- _Task_
Copy out the listing below, putting "Activity Monitor" in place of "Disk Utility" and keeping every other character unchanged.

··· Data for this exercise

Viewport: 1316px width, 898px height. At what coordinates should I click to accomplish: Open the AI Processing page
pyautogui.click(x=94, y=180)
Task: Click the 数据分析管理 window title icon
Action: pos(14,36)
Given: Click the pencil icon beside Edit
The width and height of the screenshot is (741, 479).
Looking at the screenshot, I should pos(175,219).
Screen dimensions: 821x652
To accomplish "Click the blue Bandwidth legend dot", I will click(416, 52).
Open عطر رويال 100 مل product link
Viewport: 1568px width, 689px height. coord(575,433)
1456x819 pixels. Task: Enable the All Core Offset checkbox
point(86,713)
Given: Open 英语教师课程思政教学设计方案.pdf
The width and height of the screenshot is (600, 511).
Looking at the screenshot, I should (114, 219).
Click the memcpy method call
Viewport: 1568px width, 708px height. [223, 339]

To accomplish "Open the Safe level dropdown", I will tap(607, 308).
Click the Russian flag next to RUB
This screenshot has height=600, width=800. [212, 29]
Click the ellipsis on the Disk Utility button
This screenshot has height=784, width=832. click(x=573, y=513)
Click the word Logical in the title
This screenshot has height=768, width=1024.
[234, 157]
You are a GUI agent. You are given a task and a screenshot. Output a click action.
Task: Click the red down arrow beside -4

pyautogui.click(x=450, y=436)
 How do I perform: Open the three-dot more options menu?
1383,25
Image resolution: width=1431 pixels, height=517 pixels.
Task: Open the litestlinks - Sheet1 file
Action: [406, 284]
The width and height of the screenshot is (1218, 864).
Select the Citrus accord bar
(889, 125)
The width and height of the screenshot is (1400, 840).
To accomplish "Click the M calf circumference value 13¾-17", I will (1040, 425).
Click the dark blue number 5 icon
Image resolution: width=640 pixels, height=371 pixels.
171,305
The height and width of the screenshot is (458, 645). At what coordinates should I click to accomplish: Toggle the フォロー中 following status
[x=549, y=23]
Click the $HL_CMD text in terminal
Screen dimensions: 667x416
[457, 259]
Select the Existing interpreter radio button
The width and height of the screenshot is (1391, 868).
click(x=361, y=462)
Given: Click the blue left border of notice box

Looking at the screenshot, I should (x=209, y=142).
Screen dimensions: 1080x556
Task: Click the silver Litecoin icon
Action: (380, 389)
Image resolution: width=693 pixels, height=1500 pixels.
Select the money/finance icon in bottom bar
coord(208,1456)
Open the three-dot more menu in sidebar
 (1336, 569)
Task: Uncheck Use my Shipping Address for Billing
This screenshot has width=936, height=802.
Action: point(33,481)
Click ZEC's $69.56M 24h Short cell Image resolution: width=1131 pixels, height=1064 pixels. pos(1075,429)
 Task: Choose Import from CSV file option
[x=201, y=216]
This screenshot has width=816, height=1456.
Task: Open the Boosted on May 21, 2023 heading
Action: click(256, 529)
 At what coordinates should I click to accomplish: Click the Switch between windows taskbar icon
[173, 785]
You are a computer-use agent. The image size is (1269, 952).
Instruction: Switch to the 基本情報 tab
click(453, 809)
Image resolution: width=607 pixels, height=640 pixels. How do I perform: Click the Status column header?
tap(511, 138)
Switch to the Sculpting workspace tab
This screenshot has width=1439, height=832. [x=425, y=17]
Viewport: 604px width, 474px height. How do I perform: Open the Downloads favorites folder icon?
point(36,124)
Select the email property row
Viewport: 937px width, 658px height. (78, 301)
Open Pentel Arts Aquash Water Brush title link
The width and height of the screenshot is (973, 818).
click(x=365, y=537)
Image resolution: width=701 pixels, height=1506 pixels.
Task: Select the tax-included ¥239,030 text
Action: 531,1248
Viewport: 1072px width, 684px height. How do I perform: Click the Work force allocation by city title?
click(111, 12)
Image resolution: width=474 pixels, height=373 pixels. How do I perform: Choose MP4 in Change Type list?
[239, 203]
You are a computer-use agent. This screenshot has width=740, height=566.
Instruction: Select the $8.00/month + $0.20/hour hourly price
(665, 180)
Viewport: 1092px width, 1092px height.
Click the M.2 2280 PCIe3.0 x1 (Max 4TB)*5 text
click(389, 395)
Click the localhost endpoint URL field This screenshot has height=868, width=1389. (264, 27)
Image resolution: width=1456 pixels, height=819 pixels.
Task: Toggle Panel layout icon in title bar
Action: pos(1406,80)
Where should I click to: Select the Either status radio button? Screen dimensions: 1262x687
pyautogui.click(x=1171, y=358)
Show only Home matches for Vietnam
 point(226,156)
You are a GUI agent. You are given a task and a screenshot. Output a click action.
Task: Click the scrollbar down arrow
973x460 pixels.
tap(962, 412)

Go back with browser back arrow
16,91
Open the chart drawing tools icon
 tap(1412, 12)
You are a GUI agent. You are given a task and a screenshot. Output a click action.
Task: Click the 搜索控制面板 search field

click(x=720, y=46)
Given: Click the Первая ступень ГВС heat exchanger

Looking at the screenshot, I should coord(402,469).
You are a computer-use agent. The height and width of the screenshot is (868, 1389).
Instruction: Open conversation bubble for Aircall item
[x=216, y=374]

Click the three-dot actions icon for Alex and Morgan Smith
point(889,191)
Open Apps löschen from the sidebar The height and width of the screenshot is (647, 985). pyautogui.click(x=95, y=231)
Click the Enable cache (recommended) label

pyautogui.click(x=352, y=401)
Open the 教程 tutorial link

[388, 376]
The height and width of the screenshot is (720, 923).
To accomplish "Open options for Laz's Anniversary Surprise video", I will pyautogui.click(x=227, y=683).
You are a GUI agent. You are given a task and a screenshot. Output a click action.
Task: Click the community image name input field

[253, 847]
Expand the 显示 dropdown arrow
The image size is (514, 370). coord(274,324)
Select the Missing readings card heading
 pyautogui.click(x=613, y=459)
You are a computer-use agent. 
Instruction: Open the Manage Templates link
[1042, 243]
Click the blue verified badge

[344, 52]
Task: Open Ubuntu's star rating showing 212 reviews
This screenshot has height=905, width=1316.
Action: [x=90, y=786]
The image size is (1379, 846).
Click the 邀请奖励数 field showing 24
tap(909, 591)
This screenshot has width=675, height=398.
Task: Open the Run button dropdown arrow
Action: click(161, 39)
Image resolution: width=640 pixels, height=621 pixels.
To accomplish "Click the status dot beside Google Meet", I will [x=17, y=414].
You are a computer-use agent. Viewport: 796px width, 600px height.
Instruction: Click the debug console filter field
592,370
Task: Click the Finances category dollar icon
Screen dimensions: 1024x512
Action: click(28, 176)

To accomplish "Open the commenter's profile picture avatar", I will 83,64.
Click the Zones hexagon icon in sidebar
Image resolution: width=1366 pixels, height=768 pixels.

······

- _Exercise solution_
Viewport: 1316px width, 898px height. At what coordinates should I click to accomplish: Open the AI Processing page
pyautogui.click(x=94, y=180)
Task: Click the 数据分析管理 window title icon
Action: pos(14,36)
Given: Click the pencil icon beside Edit
The width and height of the screenshot is (741, 479).
Looking at the screenshot, I should pos(175,219).
Screen dimensions: 821x652
To accomplish "Click the blue Bandwidth legend dot", I will click(416, 52).
Open عطر رويال 100 مل product link
Viewport: 1568px width, 689px height. coord(575,433)
1456x819 pixels. Task: Enable the All Core Offset checkbox
point(86,713)
Given: Open 英语教师课程思政教学设计方案.pdf
The width and height of the screenshot is (600, 511).
Looking at the screenshot, I should (114, 219).
Click the memcpy method call
Viewport: 1568px width, 708px height. [223, 339]

To accomplish "Open the Safe level dropdown", I will tap(607, 308).
Click the Russian flag next to RUB
This screenshot has height=600, width=800. [212, 29]
Click the ellipsis on the Activity Monitor button
This screenshot has height=784, width=832. click(x=573, y=513)
Click the word Logical in the title
This screenshot has height=768, width=1024.
[234, 157]
You are a GUI agent. You are given a task and a screenshot. Output a click action.
Task: Click the red down arrow beside -4

pyautogui.click(x=450, y=436)
 How do I perform: Open the three-dot more options menu?
1383,25
Image resolution: width=1431 pixels, height=517 pixels.
Task: Open the litestlinks - Sheet1 file
Action: [406, 284]
The width and height of the screenshot is (1218, 864).
Select the Citrus accord bar
(889, 125)
The width and height of the screenshot is (1400, 840).
To accomplish "Click the M calf circumference value 13¾-17", I will (1040, 425).
Click the dark blue number 5 icon
Image resolution: width=640 pixels, height=371 pixels.
171,305
The height and width of the screenshot is (458, 645). At what coordinates should I click to accomplish: Toggle the フォロー中 following status
[x=549, y=23]
Click the $HL_CMD text in terminal
Screen dimensions: 667x416
[457, 259]
Select the Existing interpreter radio button
The width and height of the screenshot is (1391, 868).
click(x=361, y=462)
Given: Click the blue left border of notice box

Looking at the screenshot, I should (x=209, y=142).
Screen dimensions: 1080x556
Task: Click the silver Litecoin icon
Action: (380, 389)
Image resolution: width=693 pixels, height=1500 pixels.
Select the money/finance icon in bottom bar
coord(208,1456)
Open the three-dot more menu in sidebar
 (1336, 569)
Task: Uncheck Use my Shipping Address for Billing
This screenshot has width=936, height=802.
Action: point(33,481)
Click ZEC's $69.56M 24h Short cell Image resolution: width=1131 pixels, height=1064 pixels. pos(1075,429)
 Task: Choose Import from CSV file option
[x=201, y=216]
This screenshot has width=816, height=1456.
Task: Open the Boosted on May 21, 2023 heading
Action: click(256, 529)
 At what coordinates should I click to accomplish: Click the Switch between windows taskbar icon
[173, 785]
You are a computer-use agent. The image size is (1269, 952).
Instruction: Switch to the 基本情報 tab
click(453, 809)
Image resolution: width=607 pixels, height=640 pixels. How do I perform: Click the Status column header?
tap(511, 138)
Switch to the Sculpting workspace tab
This screenshot has width=1439, height=832. [x=425, y=17]
Viewport: 604px width, 474px height. How do I perform: Open the Downloads favorites folder icon?
point(36,124)
Select the email property row
Viewport: 937px width, 658px height. (78, 301)
Open Pentel Arts Aquash Water Brush title link
The width and height of the screenshot is (973, 818).
click(x=365, y=537)
Image resolution: width=701 pixels, height=1506 pixels.
Task: Select the tax-included ¥239,030 text
Action: 531,1248
Viewport: 1072px width, 684px height. How do I perform: Click the Work force allocation by city title?
click(111, 12)
Image resolution: width=474 pixels, height=373 pixels. How do I perform: Choose MP4 in Change Type list?
[239, 203]
You are a computer-use agent. This screenshot has width=740, height=566.
Instruction: Select the $8.00/month + $0.20/hour hourly price
(665, 180)
Viewport: 1092px width, 1092px height.
Click the M.2 2280 PCIe3.0 x1 (Max 4TB)*5 text
click(389, 395)
Click the localhost endpoint URL field This screenshot has height=868, width=1389. (264, 27)
Image resolution: width=1456 pixels, height=819 pixels.
Task: Toggle Panel layout icon in title bar
Action: pos(1406,80)
Where should I click to: Select the Either status radio button? Screen dimensions: 1262x687
pyautogui.click(x=1171, y=358)
Show only Home matches for Vietnam
 point(226,156)
You are a GUI agent. You are given a task and a screenshot. Output a click action.
Task: Click the scrollbar down arrow
973x460 pixels.
tap(962, 412)

Go back with browser back arrow
16,91
Open the chart drawing tools icon
 tap(1412, 12)
You are a GUI agent. You are given a task and a screenshot. Output a click action.
Task: Click the 搜索控制面板 search field

click(x=720, y=46)
Given: Click the Первая ступень ГВС heat exchanger

Looking at the screenshot, I should coord(402,469).
You are a computer-use agent. The height and width of the screenshot is (868, 1389).
Instruction: Open conversation bubble for Aircall item
[x=216, y=374]

Click the three-dot actions icon for Alex and Morgan Smith
point(889,191)
Open Apps löschen from the sidebar The height and width of the screenshot is (647, 985). pyautogui.click(x=95, y=231)
Click the Enable cache (recommended) label

pyautogui.click(x=352, y=401)
Open the 教程 tutorial link

[388, 376]
The height and width of the screenshot is (720, 923).
To accomplish "Open options for Laz's Anniversary Surprise video", I will pyautogui.click(x=227, y=683).
You are a GUI agent. You are given a task and a screenshot. Output a click action.
Task: Click the community image name input field

[253, 847]
Expand the 显示 dropdown arrow
The image size is (514, 370). coord(274,324)
Select the Missing readings card heading
 pyautogui.click(x=613, y=459)
You are a computer-use agent. 
Instruction: Open the Manage Templates link
[1042, 243]
Click the blue verified badge

[344, 52]
Task: Open Ubuntu's star rating showing 212 reviews
This screenshot has height=905, width=1316.
Action: [x=90, y=786]
The image size is (1379, 846).
Click the 邀请奖励数 field showing 24
tap(909, 591)
This screenshot has width=675, height=398.
Task: Open the Run button dropdown arrow
Action: click(161, 39)
Image resolution: width=640 pixels, height=621 pixels.
To accomplish "Click the status dot beside Google Meet", I will [x=17, y=414].
You are a computer-use agent. Viewport: 796px width, 600px height.
Instruction: Click the debug console filter field
592,370
Task: Click the Finances category dollar icon
Screen dimensions: 1024x512
Action: click(28, 176)

To accomplish "Open the commenter's profile picture avatar", I will 83,64.
Click the Zones hexagon icon in sidebar
Image resolution: width=1366 pixels, height=768 pixels.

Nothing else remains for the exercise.